A focus on the first thousand days of life and extending young adult treatment options until people turn 25 are among proposed mental health and addiction service reforms.
And people with personal experience of mental health distress could help lead, deliver and partner with colleagues to transform the system.
Ministry of Health officials predicted how mental health and addiction services would look in ten years' time, and made the suggestions in a new discussion paper.
The mental health and addiction system and service framework (SSF) draft identified ways to potentially improve addiction and mental health services.
One proposed shift involved focusing on the first thousand days of life, with specialist infant and perinatal mental health services.
These services could possibly stand alone, or have specialist expertise integrated into other areas such as specialist child and youth mental health services.
The paper said services for young adults should be developed in line with recent evidence on human development which recognised that adulthood did not begin until the late 20s.
It proposed youth not have to transition to adult services until turning 25.

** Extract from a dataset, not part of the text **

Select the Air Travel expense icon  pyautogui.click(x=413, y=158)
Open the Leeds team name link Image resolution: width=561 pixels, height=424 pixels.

Another shift involved building peer-led transformation.
That meant people with experience of mental health distress would help lead, deliver and partner with colleagues to transform the system.
"People with lived experience of distress will form the heart of the future system of services," the paper added.
University of Auckland Psychology Professor Ian Lambie said extending youth adult treatments to 25 and focusing on the first thousand days of life were both good ideas.
"As an overarching thing, it's very good to hear they're using what the evidence suggests to guide policy."
He said the frontal lobe of the brain wasn't fully developed until the mid-20s.
"It largely focuses on impulse control, executive function...being able to be more considered and think through the consequences of your actions."
Lambie said policies which prioritised early intervention were also laudable.
"It's really clear that we need to have more investment at the early stages of everyone's life," Green Party mental health spokeswoman Chlöe Swarbrick said.
"Obviously it is really good to see on paper what the pathway looks like," she said of the SSF.
"Unfortunately for mental health, we invest more money later in life."
Doocey supported suggestions young adult services continue to age 25.
"For young people, going into adult services too early is actually detrimental. Quite often they drop out of adult services."
Doocey said it was important to view promoting mental well-being as a parallel workstream to addressing mental illness.
Ree George, a health coach specialising in mental fitness and addiction, lost her older brother to suicide in 2008 when he was 32 years old.
She previously experienced depression herself and said it was sensible for people with lived experiences of distress to play a central role in mental health services.
She is studying for an advanced certificate in mental health through PreKure, and believed mental health and addictions coaches were an emerging solution to some treatment gaps.
"We have the time, the knowledge and the skill set to help people early on, rather than waiting till their problems are firmly established."
She said even for people older than 25, there was also hope for mental health improvements through behavioural changes and better lifestyle choices.
This hope was partly due to neuroplasticity - the brain's ability to change and adapt.
The draft Ministry of Health paper also highlighted how factors including income, housing, employment and education influenced wellbeing.
It called for all people in New Zealand to have access to resources and live in healthy environments conducive to mental wellbeing.
"Substance-related harm, mental health issues and distress occur within a cultural, social, spiritual, environmental and economic context," the SSF added.
The system should provide pathways for people to get holistic support, acknowledging most people would be able to cope without formal mental health and addiction services.
The draft is intended to prompt discussion and be refined after feedback from the mental health sector.